Pero la etiqueta que (secretamente) ha definido mi historia es la de “Invulnerable”, pues, si me paro a pensarlo sólo un instante, ha sido tal capacidad… (no sé bien todavía como llamar a esta… habilidad) la que ha marcado mi evolución como persona mucho más que cualquier otra cosa que me haya sucedido en la vida; incluso más que la muerte de mis padres y mi hermano.

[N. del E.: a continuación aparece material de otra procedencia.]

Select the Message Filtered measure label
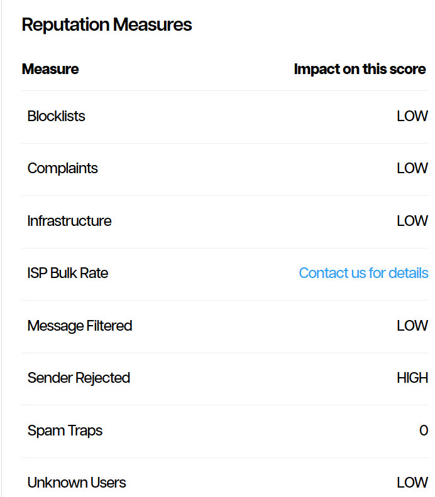The image size is (435, 497). pos(79,326)
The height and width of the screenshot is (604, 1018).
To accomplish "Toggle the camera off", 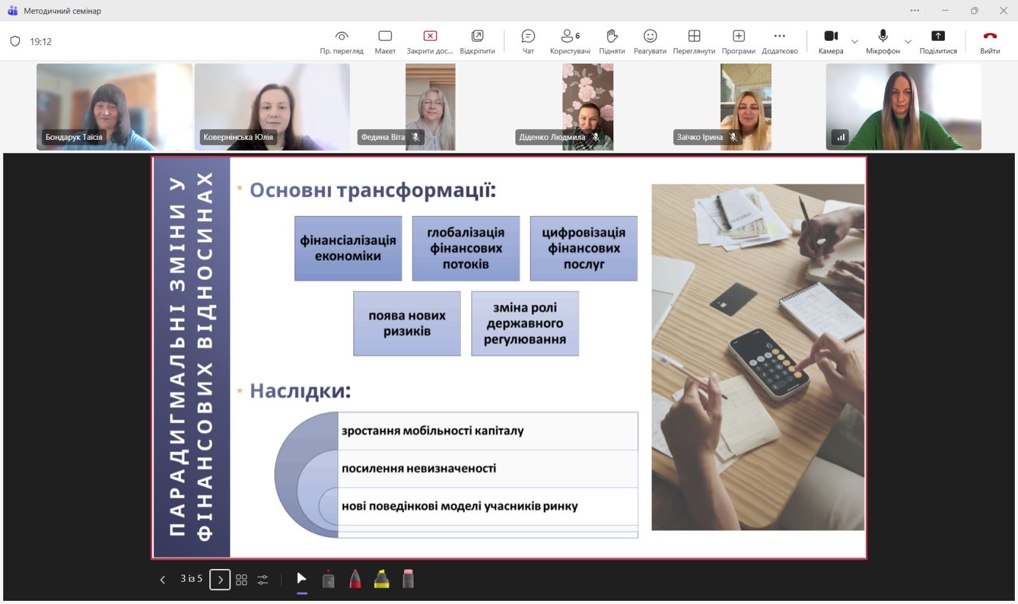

No os llaméis a engaño casi antes de empezar: mis músculos son blandos, no de acero. No tengo una fuerza sobrehumana ni puedo volar ni lanzar rayos por el culo; estoy atlética (otra etiqueta que marca el desarrollo y la experiencia social con el resto de la gente) aunque últimamente sólo corro un par de kilómetros diarios además de acudir dos días a la semana al gimnasio, y, como digo, mis músculos no son más que eso: músculos recubiertos de piel. Se deforman si les aplico cierta presión, puedo entrenarlos para que aumenten de tamaño y puedo doblar mis miembros como cualquiera de vosotros… solo que no se rompen. Por otro lado, aunque os pueda parecer extraño dada mi condición, puedo cortarme el pelo, por ejemplo.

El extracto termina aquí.